The team, led by Karen E. Knudsen, Ph.D., Professor in the Departments of Cancer Biology, Urology, & Radiation Oncology at Thomas Jefferson University, found that functions of PARP-1 not only include DNA damage repair but also androgen receptor (AR) regulation in advanced prostate cancer growth and progression. PARP inhibition in various models was found to suppress AR activity, which fuels prostate growth.
Researchers believe that the dual functions of PARP-1—as both a regulator of AR as well as critical for DNA damage repair—could be leveraged for therapeutic benefit. PARP inhibitors could slow down advanced-stage prostate cancer and shrink tumors, the team surmises.
"We hope to capitalize on this previously unknown function in PARP-1 in prostate cancer," said Dr. Knudsen. "Our data show that PARP-1 plays a major role in controlling AR function and that, when suppressed with inhibitors, enhanced anti-tumor effects of castration and delayed onset to castration resistance. "
"This is the basis to support a clinical trial investigating PARP-1 inhibitors in patients with advanced disease," she added.
Today, PARP-1 is seen as a valuable target because of its involvement in DNA damage repair for cancer cells. The therapy has been successful when combined with DNA-damaging drugs because it heightens the apoptotic activity of these drugs. In other words, it helps halt tumor growth by stopping DNA repair in various cancers.
Prostate cancer is dependent on AR activity for growth and survival, and is largely resistant to standard chemotherapy. AR-directed therapies are the first-line intervention for patients with advanced disease; however, recurrent tumors arise when AR is reactivated, a common occurrence in the castrate-resistant stage of the disease.

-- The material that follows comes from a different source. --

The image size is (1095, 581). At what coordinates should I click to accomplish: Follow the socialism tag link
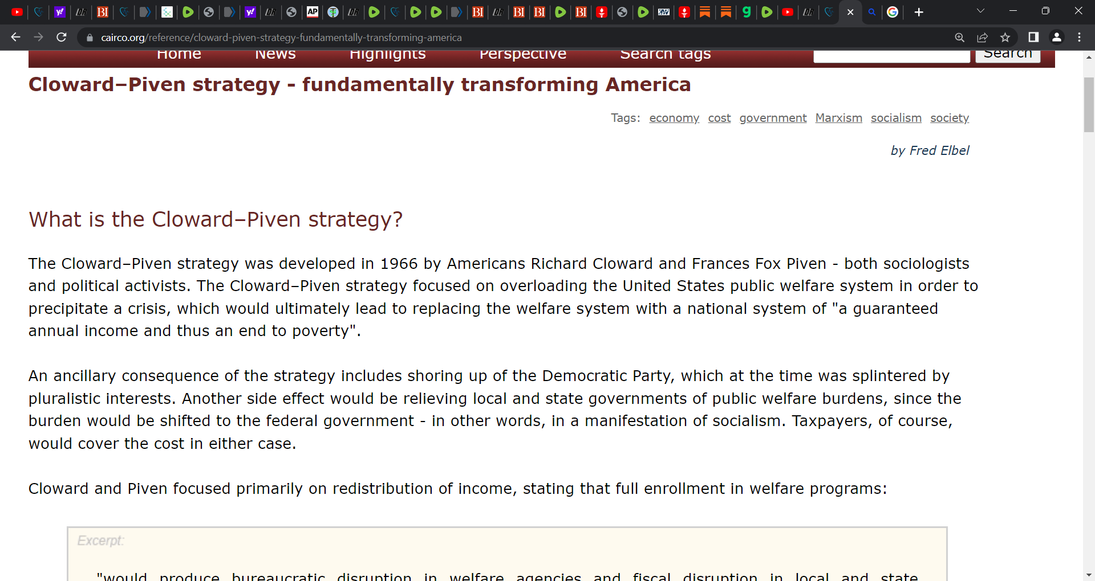click(896, 118)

Therefore, there is a dire need to develop means to suppress the AR function in these patients. With this new role defined, PARP inhibitors targeting both functions could sensitize prostate cancer cells to DNA damage, and potentially improve the efficacy of AR-directed therapies in these patients, the researchers suggest in the paper.
Almost 40 percent of men with prostate cancer progress into an advanced stage, termed castrate-resistant prostate cancer, where chemotherapy and other therapies have little to no effect.
Using various in vitro and in vivo model systems, the researchers found that PARP-1 activity is required for AR function and is increased in castrate-resistant prostate cancer. Additionally, inhibiting PARP-1 suppressed proliferation of cultured, primary human tumor specimens in a state-of-the-art system.
"These findings introduce a paradigm shift with regard to PARP-1 in prostate cancer," said Dr. Knudsen, "and provide the basis for new therapies that could help a whole population of cancer patients who have little options."
Dr. Knudsen recently received a two-year Challenge Award worth $1 million from the Prostate Cancer Foundation (PCF) for her work with PARP-1 and prostate cancer, and attended PCF's 10th annual fundraiser in Philadelphia.